LTX 2.3 Edit Anything in ComfyUI | Prompt-Based Video Editing

ComfyUI LTX 2.3 Edit Anything Workflow

Want to run this workflow?

Fully operational workflows
No missing nodes or models
No manual setups required
Features stunning visuals

ComfyUI LTX 2.3 Edit Anything Examples

LTX 2.3 Edit Anything: prompt‑driven video‑to‑video editing workflow for ComfyUI#

This workflow turns a plain‑English edit request into a temporally coherent video edit using LTX‑2.3 with the LTX 2.3 Edit Anything LoRA. Instead of regenerating a scene, it anchors on your input clip and applies localized or global changes while preserving motion, identities, and timing.
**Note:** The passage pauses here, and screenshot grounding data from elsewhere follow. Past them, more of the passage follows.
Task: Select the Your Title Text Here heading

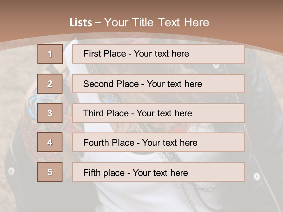Action: tap(157, 22)
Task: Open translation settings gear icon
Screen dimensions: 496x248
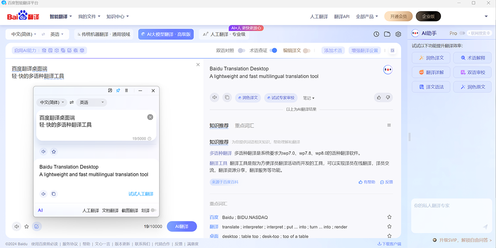Action: 398,34
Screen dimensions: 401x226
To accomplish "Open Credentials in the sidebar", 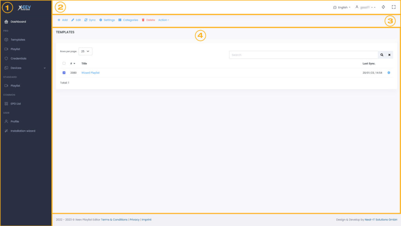I will (18, 58).
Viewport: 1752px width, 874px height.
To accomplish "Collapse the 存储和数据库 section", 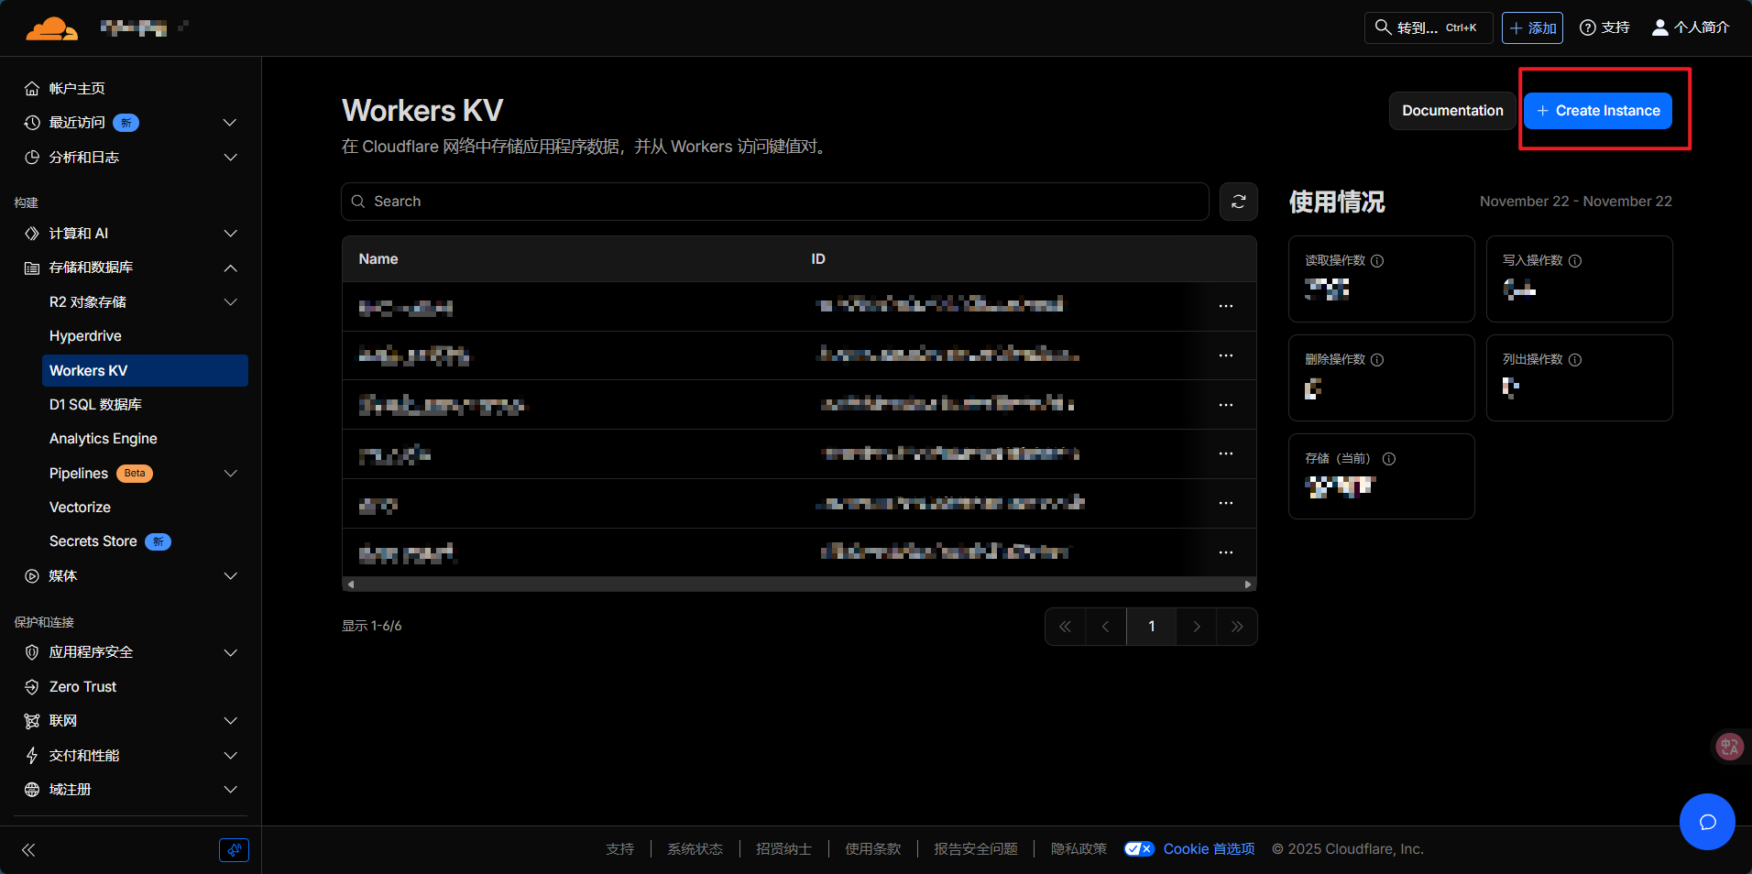I will (230, 268).
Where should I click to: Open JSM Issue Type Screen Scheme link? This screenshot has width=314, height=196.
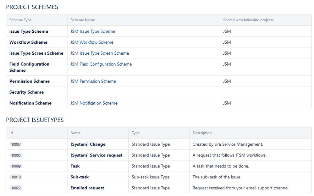click(100, 53)
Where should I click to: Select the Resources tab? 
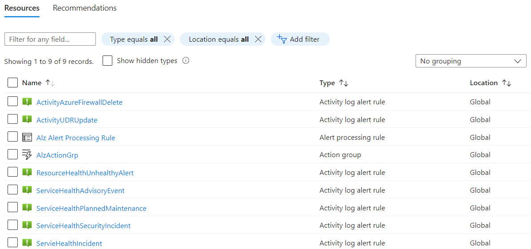pyautogui.click(x=22, y=8)
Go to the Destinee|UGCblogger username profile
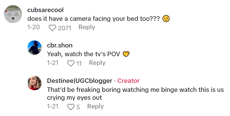The width and height of the screenshot is (230, 116). tap(80, 81)
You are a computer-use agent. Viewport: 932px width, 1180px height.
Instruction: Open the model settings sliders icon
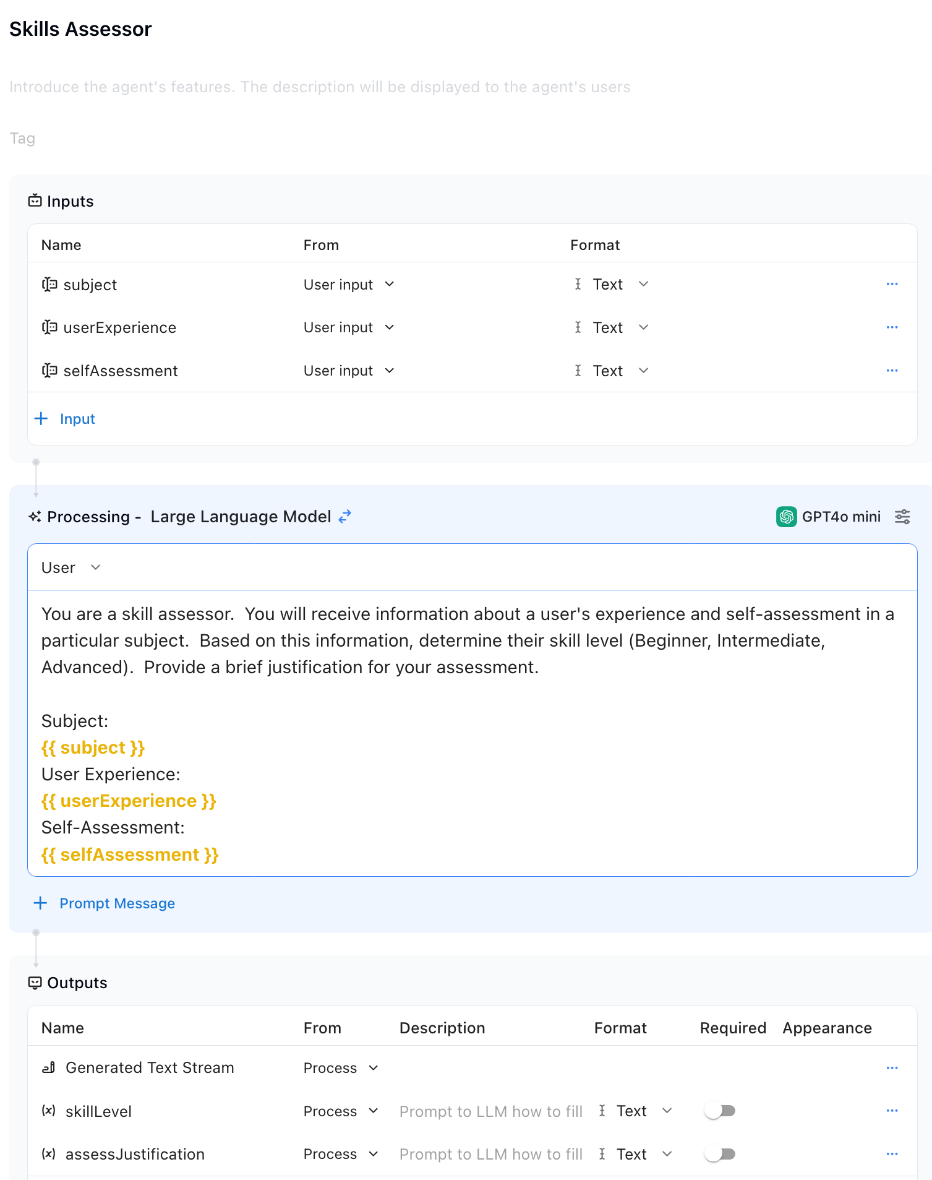[x=902, y=517]
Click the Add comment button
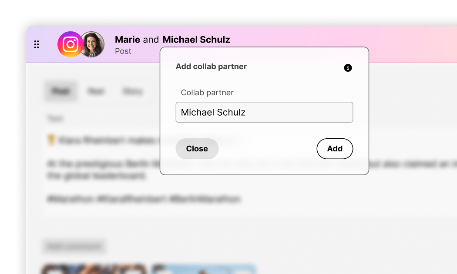The image size is (457, 274). [74, 246]
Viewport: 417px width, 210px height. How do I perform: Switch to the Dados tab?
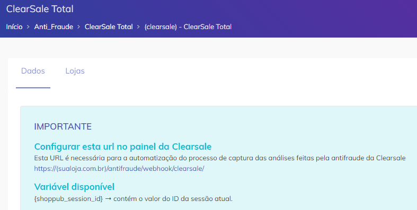coord(33,71)
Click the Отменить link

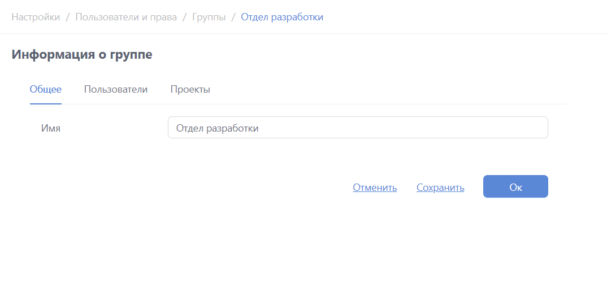(375, 187)
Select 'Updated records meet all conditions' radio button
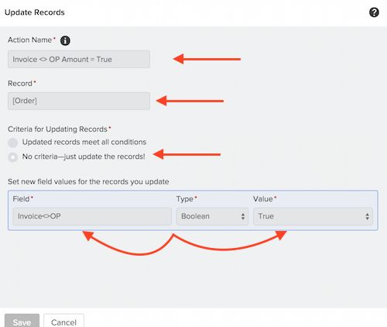Viewport: 387px width, 327px height. pyautogui.click(x=12, y=143)
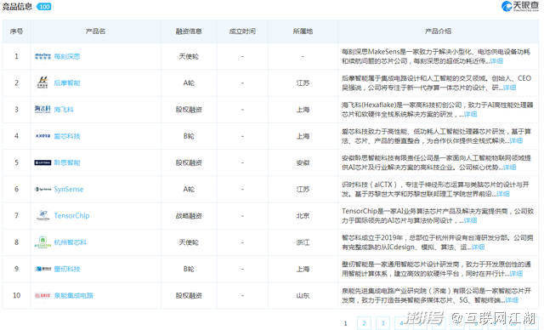Go to page 2 in pagination
544x330 pixels.
tap(364, 323)
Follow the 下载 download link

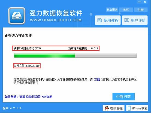point(97,79)
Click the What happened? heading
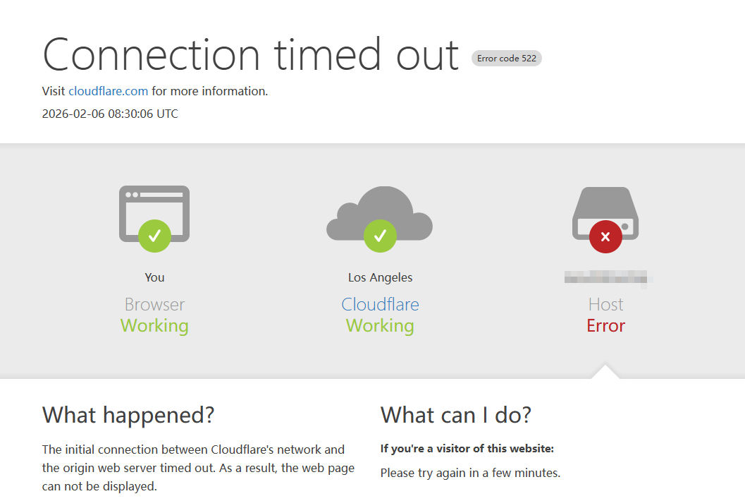Screen dimensions: 745x501 point(128,415)
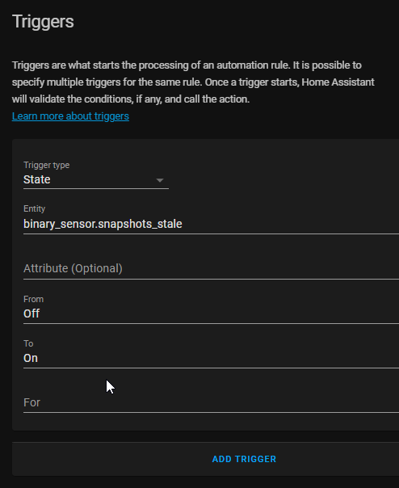399x488 pixels.
Task: Focus the Attribute (Optional) input field
Action: 211,268
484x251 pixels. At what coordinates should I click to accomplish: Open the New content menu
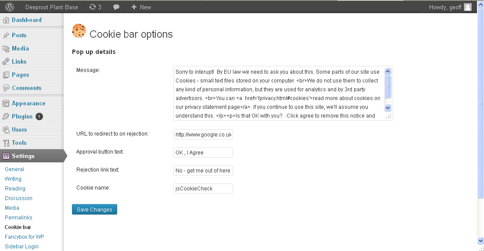point(141,7)
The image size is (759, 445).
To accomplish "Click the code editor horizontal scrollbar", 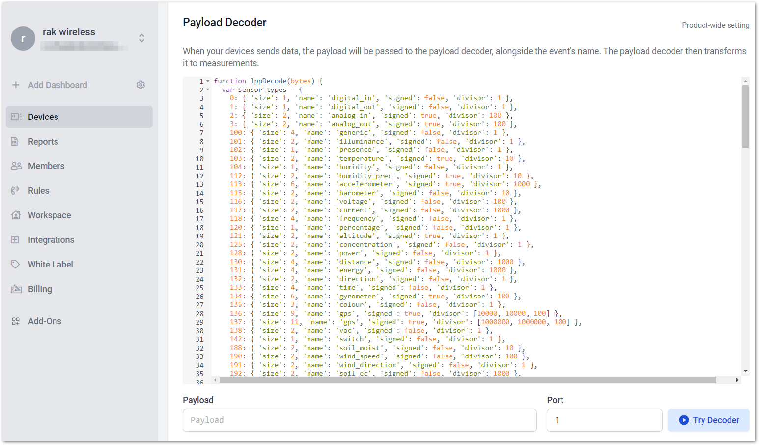I will pyautogui.click(x=468, y=380).
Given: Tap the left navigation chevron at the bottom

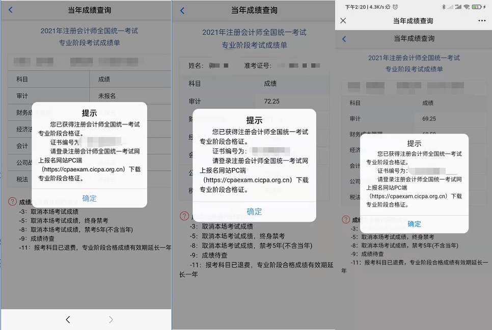Looking at the screenshot, I should (68, 321).
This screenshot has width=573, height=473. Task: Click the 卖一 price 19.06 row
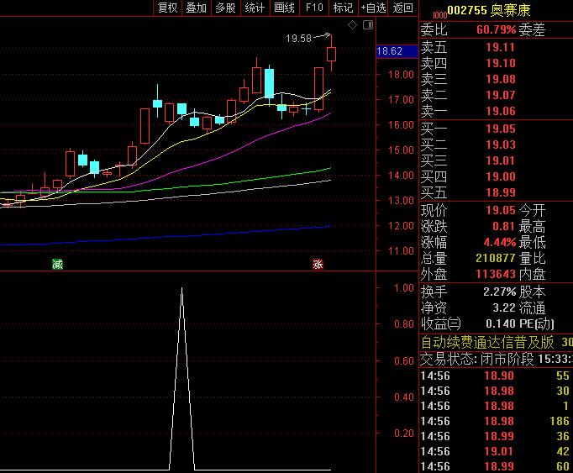click(x=496, y=112)
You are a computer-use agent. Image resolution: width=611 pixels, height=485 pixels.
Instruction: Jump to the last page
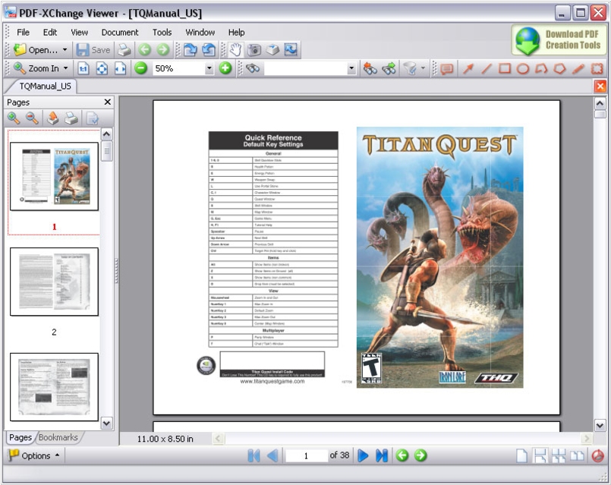382,455
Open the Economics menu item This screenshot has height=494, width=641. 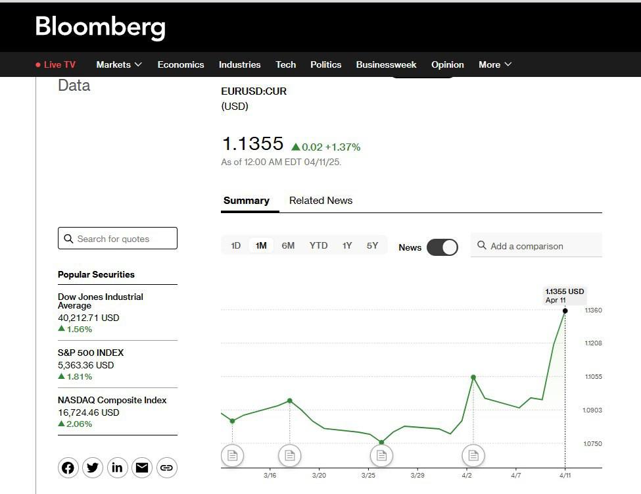(x=181, y=64)
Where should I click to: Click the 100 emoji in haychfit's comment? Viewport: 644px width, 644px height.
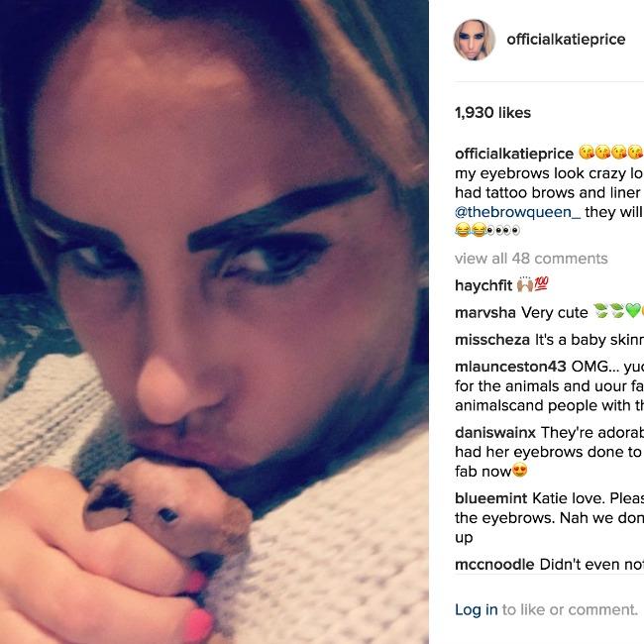pos(541,283)
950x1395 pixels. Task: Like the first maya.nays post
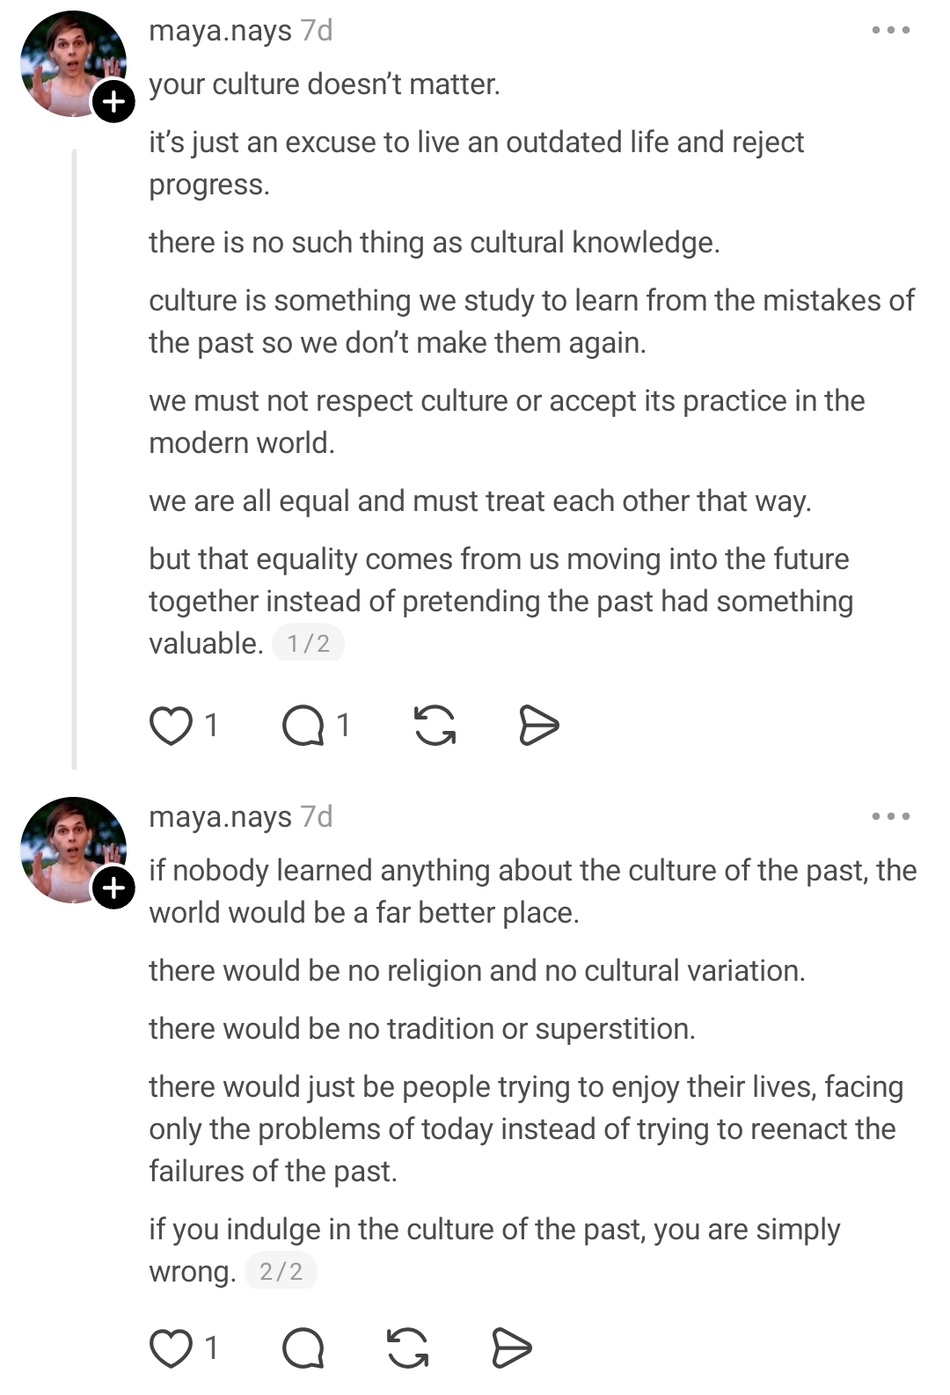(x=171, y=726)
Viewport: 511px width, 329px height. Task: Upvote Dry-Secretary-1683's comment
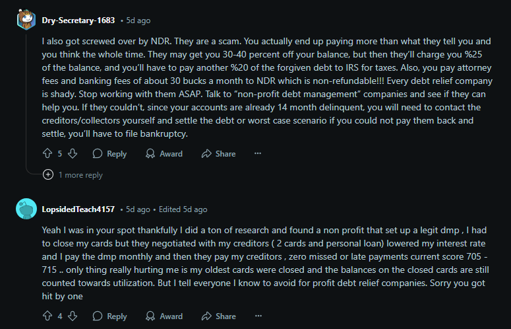47,153
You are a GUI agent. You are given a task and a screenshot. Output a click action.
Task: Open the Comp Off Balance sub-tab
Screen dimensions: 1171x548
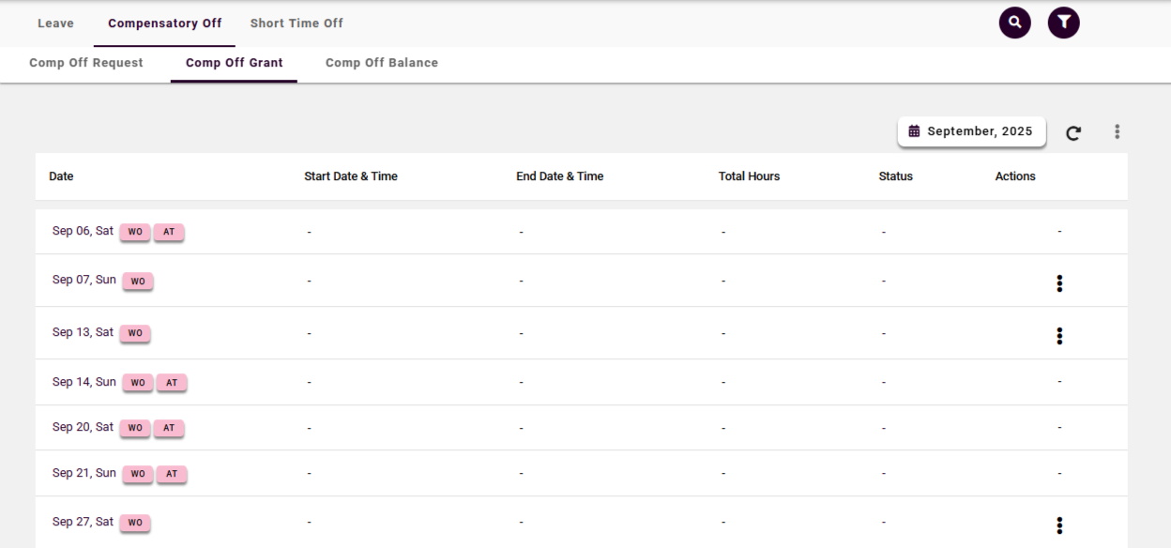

Typical uses include object insertion or removal, background cleanup, targeted replacements, and creative restyling.

The graph bundles prompt normalization, guide‑frame conditioning, and a one‑pass generation path followed by optional frame interpolation and anti‑aliasing. You can export the edited clip and a side‑by‑side comparison with the source. LTX 2.3 Edit Anything is the center of this workflow: it provides broad, promptable edit control while keeping LTX‑2.3’s high‑fidelity look.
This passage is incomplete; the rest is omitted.